## SHORT PROBLEM
Copy every line of the records below verbatim.

## RECORD SET
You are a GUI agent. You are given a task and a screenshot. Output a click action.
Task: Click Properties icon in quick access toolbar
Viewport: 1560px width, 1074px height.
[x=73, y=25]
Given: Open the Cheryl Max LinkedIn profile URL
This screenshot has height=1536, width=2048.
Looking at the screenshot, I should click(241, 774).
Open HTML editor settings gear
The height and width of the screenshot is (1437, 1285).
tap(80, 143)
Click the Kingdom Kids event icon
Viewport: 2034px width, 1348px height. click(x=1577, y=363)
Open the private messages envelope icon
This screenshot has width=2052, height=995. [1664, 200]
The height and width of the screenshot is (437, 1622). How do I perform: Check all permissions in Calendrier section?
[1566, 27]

## SOLUTION TO THIS PROBLEM
You are a GUI agent. You are given a task and a screenshot. Output a click action.
Task: Click Properties icon in quick access toolbar
Viewport: 1560px width, 1074px height.
[x=73, y=25]
Given: Open the Cheryl Max LinkedIn profile URL
This screenshot has height=1536, width=2048.
Looking at the screenshot, I should click(241, 774).
Open HTML editor settings gear
The height and width of the screenshot is (1437, 1285).
tap(80, 143)
Click the Kingdom Kids event icon
Viewport: 2034px width, 1348px height. click(x=1577, y=363)
Open the private messages envelope icon
This screenshot has width=2052, height=995. [1664, 200]
The height and width of the screenshot is (437, 1622). How do I perform: Check all permissions in Calendrier section?
[1566, 27]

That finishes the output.